TEXT EXCERPT:
--*--
Advertisement

Uber IPO: Stock sinks more than 7% on first day of public trading

CEO Dara Khosrowshahi, third from left, rang the opening bell with early Uber employee and current executive Austin Geidt, center, at the New York Stock Exchange on Friday.
CEO Dara Khosrowshahi, third from left, rang the opening bell with early Uber employee and current executive Austin Geidt, center, at the New York Stock Exchange on Friday.
(Johannes Eisele / AFP/Getty Images)
Share

When Uber was conceived in San Francisco in 2008, founders Travis Kalanick and Garrett Camp in one of their earliest pitch decks compared it to a private jet service, but for cars.

The idea, Kalanick said in 2013, arose because they wanted to be “ballers,” able to order a ride in a luxury car at the push of a button. That thought turned into a company that grew at warp speed, aggressively elbowing its way into the global transportation industry and transforming it.

The company that began trading on public markets Friday is far more than the baller cab service Kalanick envisioned. Uber helped spawn the gig economy, enlisting a contracted workforce of 3.9 million drivers and inspiring nearly as many start-ups intent on being the Uber for X, Y or Z. But it has also become shorthand for tech at its most brazen — a company built on the premise of asking forgiveness, not permission.

Advertisement

The competing narratives played out Friday at the New York Stock Exchange, where Kalanick — ousted in 2017 after a series of scandals — was forced to watch from the floor as an early employee rang the coveted opening bell with new Chief Executive Dara Khosrowshahi, marking the biggest and most anticipated initial public offering in five years.

Uber’s first day on public markets did not match its penchant for precipitous growth. After raising $8.1 billion by pricing shares at $45 apiece on Thursday, shares began trading below that price and finished the day around $41.57, down 7.6%.

Khosrowshahi attributed the slow start to a rocky day for Wall Street, which was disturbed by an overnight escalation in U.S.-China trade tensions.
--*--
LISTED RECORDS:
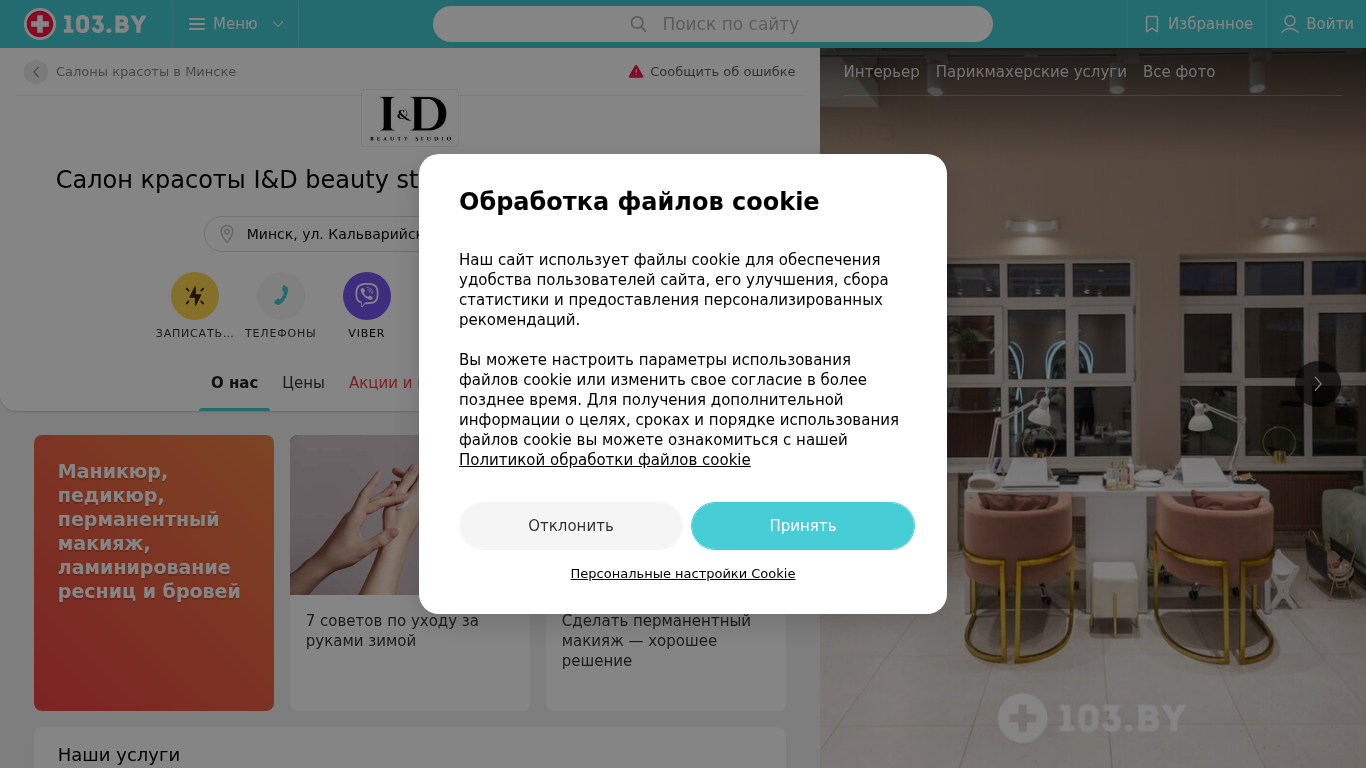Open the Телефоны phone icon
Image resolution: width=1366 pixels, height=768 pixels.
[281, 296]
--*--
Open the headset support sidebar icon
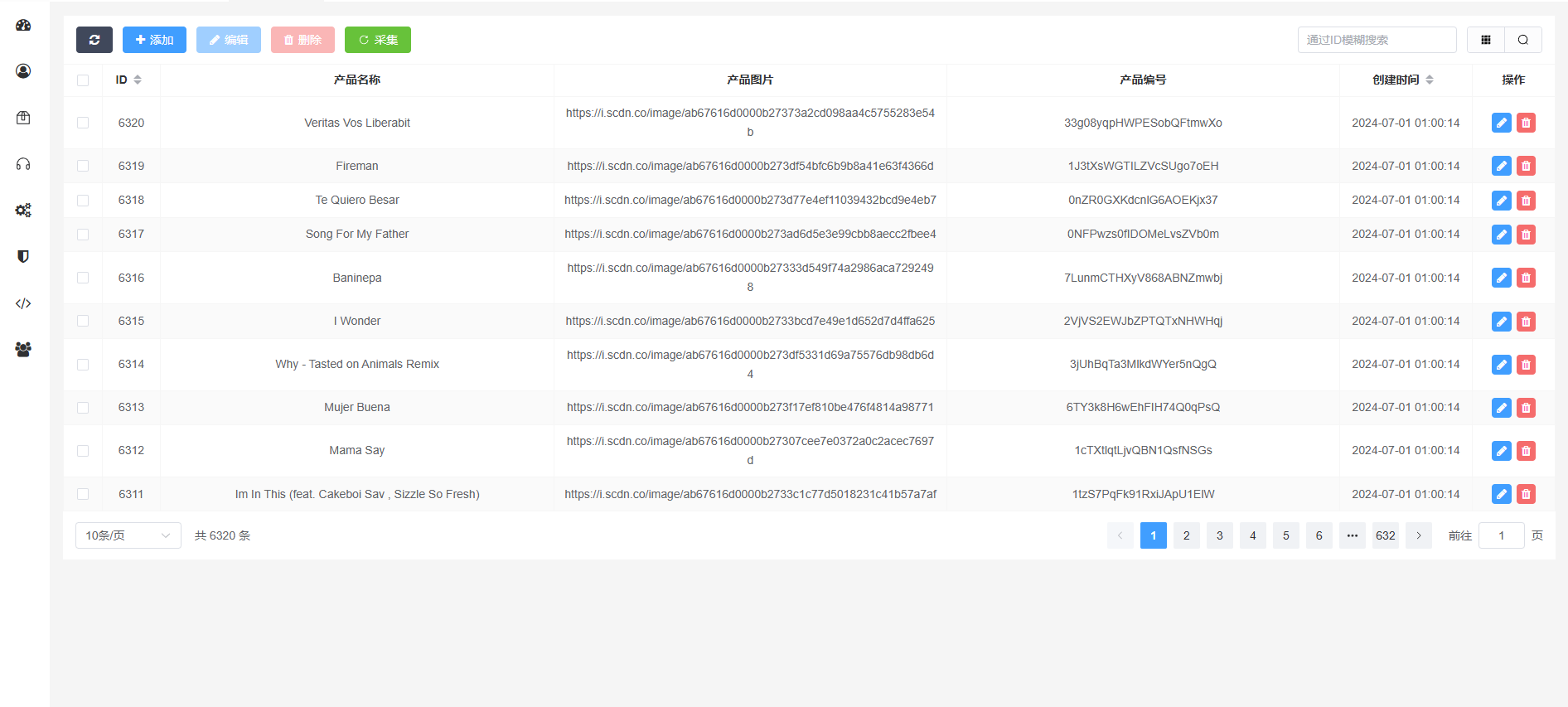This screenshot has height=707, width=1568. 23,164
--*--
DIRECTIVES:
1) Using the Uber IPO article, decide whether each statement agrees with it: (a) Uber priced its shares at $45 each; (b) Kalanick rang the opening bell at the New York Stock Exchange; (c) Uber's contracted workforce numbers 3.9 million drivers. For each, answer yes or no and quote the deciding words.
2) Give a continuation of the Uber IPO article, starting after its final sentence.
The entries aren't needed for any of this work.

RESPONSES IN ORDER:
1)
(a) Yes: "pricing shares at $45 apiece on Thursday"
(b) No: "Kalanick — ousted in 2017 after a series of scandals — was forced to watch from the floor as an early employee rang the coveted opening bell"
(c) Yes: "enlisting a contracted workforce of 3.9 million drivers"

2)
“Today’s a tough day for the market,” Khosrowshahi told Bloomberg. “You can’t pick when you go public, but you can control how you execute as a company.”

Questions remain about the ride-hailing business model. Neither Uber nor its smaller rival, Lyft, is profitable — and neither expects to be in the short term. That has fueled skepticism among investors toward Lyft, which has flopped since it hit public markets in March, falling nearly 28%.

Investors were being cautious after the “Lyft train wreck,” said Dan Ives, an equity analyst at Wedbush Securities.

Advertisement

Uber, too, was cautious. While Lyft priced its IPO above its expected range, Uber pricing was already conservative. The $45 per share was toward the bottom of its marketed range of $44 to $50, and it gave Uber a market value of $75.5 billion — below its last private market value of $76 billion. The fully diluted value in the Uber IPO, including restricted stock units and other shares, could have been about $82 billion, far below the $120 billion that investment bankers jockeying to lead the offering floated last year.

Still, there was energy on the trading floor, said Bradley Tusk, a former Uber advisor who holds a stake in the company.

It “felt like something big was happening,” he said.

Should you buy Uber stock on Day 1 or wait? Play our interactive IPO game »

As it prepared for its initial public offering, Uber worked to clean up the image it had fostered under Kalanick.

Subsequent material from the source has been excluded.